Schwartz was operating with an ulterior motive. He wants to monitor how the high-end German manufacturer’s latest kitchen equipment measures up against what he’s used to on the professional line. Will the new equipment be the right solution for his own home? Will it sync with all his dishes and the required cooking methods for each one and also deliver something beyond the usual indulgences geared to home cooks?

“My go-to is mac and cheese with a good roux-based cheese sauce,” admitted photographer Felicia Byron.

“It’s 100% French onion soup for me with beef stock, a s—load of Gruyère, fino sherry and a little brandy,” countered influencer Rebecca Felgate, “with a glass of Chablis.”
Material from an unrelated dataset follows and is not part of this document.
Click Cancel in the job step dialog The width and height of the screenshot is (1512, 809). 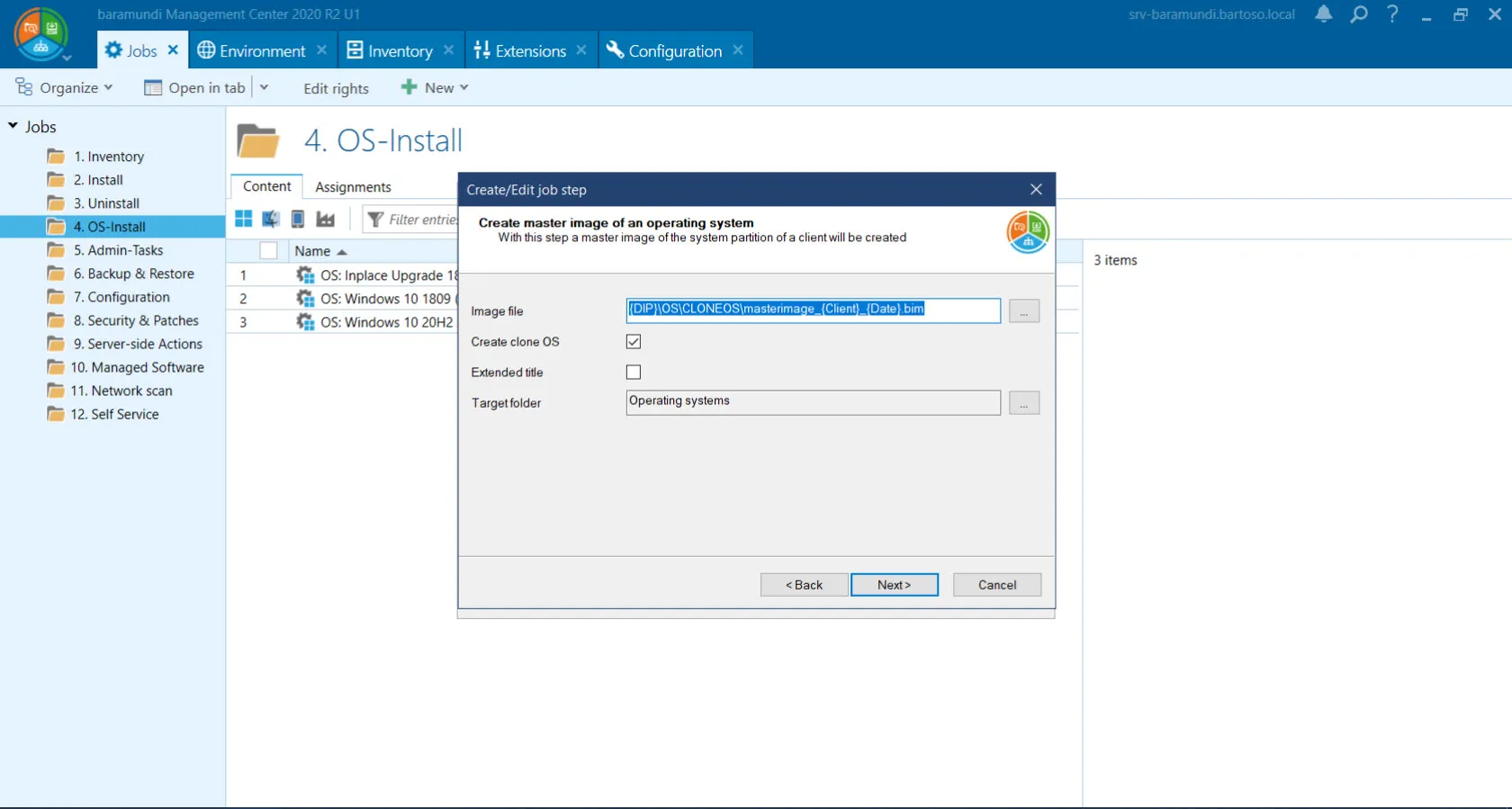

Food writer Tiffany Leigh proffered her own favourite indulgence. “I like a grilled steak with copious amounts of truffle butter melted on it — [and] finishing with gnawing on the bone.”

Others at table also shared their culinary preferences — spaghetti bolognese, osso bucco, rabbit pie…. Meanwhile, having cleared away our plates, emptied of scallop crudo drizzled with seafood-chili-oil XO sauce, the chefs returned with cucumber salad, a stunning char siu and, fresh from the steam oven, the pièce de résistance — a deboned whole sea bass cooked in Shaoxing wine.

“Steaming is a cooking technique that’s used a lot in Chinese cuisine,” Chong explained. “It always brings me back to when I was a kid. My grandma would be steaming up dinner and the aroma would fill the air.”

The meal was spectacular and, to those diners who’d been to Sunnys and Mimi, just as delicious as what they had experienced at the restaurants. “It was really nice how seamless it felt for us to cook the food we usually cook in the restaurant outside of the restaurant,” Schwartz noted, just when the duck egg custard arrived for dessert.

“We usually require a lot of specialty equipment, but it was quite simple for us to do it here.”